◆ DATA PROVIDED ◆
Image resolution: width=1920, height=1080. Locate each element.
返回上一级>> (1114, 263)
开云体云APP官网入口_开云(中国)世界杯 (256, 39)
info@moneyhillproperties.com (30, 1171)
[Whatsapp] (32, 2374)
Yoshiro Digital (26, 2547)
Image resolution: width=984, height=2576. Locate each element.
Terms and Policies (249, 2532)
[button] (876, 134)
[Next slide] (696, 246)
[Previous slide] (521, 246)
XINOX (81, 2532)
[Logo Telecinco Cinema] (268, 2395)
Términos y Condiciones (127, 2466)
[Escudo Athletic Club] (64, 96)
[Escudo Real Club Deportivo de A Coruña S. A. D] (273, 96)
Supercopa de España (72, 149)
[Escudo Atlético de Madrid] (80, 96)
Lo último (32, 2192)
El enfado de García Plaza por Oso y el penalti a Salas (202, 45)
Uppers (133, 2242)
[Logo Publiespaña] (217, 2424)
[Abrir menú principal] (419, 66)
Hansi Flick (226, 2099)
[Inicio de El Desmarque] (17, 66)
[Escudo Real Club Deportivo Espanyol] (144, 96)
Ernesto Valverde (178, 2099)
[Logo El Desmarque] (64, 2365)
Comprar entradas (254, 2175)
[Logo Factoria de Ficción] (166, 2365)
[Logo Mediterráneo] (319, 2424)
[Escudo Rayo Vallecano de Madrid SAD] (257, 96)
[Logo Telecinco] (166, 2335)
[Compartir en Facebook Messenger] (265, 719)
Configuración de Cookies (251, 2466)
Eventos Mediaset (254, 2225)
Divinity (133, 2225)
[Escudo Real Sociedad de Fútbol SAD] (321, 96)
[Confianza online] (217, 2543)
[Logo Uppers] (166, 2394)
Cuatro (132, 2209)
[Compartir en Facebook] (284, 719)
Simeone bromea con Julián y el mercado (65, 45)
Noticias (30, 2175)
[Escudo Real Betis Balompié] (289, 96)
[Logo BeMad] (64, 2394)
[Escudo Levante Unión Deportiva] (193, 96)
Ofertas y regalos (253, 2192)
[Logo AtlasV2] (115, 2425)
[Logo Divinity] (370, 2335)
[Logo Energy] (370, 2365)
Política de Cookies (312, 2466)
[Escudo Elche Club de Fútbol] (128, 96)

◆ ASSIGNED TASK ◆
Could you reproduce every record exactly as written?

◆ ANSWER TO THIS TASK ◆
Image resolution: width=1920, height=1080. Locate each element.
返回上一级>> (1114, 263)
开云体云APP官网入口_开云(中国)世界杯 (256, 39)
info@moneyhillproperties.com (30, 1171)
[Whatsapp] (32, 2374)
Yoshiro Digital (26, 2547)
Image resolution: width=984, height=2576. Locate each element.
Terms and Policies (249, 2532)
[button] (876, 134)
[Next slide] (696, 246)
[Previous slide] (521, 246)
XINOX (81, 2532)
[Logo Telecinco Cinema] (268, 2395)
Términos y Condiciones (127, 2466)
[Escudo Athletic Club] (64, 96)
[Escudo Real Club Deportivo de A Coruña S. A. D] (273, 96)
Supercopa de España (72, 149)
[Escudo Atlético de Madrid] (80, 96)
Lo último (32, 2192)
El enfado de García Plaza por Oso y el penalti a Salas (202, 45)
Uppers (133, 2242)
[Logo Publiespaña] (217, 2424)
[Abrir menú principal] (419, 66)
Hansi Flick (226, 2099)
[Inicio de El Desmarque] (17, 66)
[Escudo Real Club Deportivo Espanyol] (144, 96)
Ernesto Valverde (178, 2099)
[Logo El Desmarque] (64, 2365)
Comprar entradas (254, 2175)
[Logo Factoria de Ficción] (166, 2365)
[Logo Mediterráneo] (319, 2424)
[Escudo Rayo Vallecano de Madrid SAD] (257, 96)
[Logo Telecinco] (166, 2335)
[Compartir en Facebook Messenger] (265, 719)
Configuración de Cookies (251, 2466)
Eventos Mediaset (254, 2225)
Divinity (133, 2225)
[Escudo Real Sociedad de Fútbol SAD] (321, 96)
[Confianza online] (217, 2543)
[Logo Uppers] (166, 2394)
Cuatro (132, 2209)
[Compartir en Facebook] (284, 719)
Simeone bromea con Julián y el mercado (65, 45)
Noticias (30, 2175)
[Escudo Real Betis Balompié] (289, 96)
[Logo BeMad] (64, 2394)
[Escudo Levante Unión Deportiva] (193, 96)
Ofertas y regalos (253, 2192)
[Logo AtlasV2] (115, 2425)
[Logo Divinity] (370, 2335)
[Logo Energy] (370, 2365)
Política de Cookies (312, 2466)
[Escudo Elche Club de Fútbol] (128, 96)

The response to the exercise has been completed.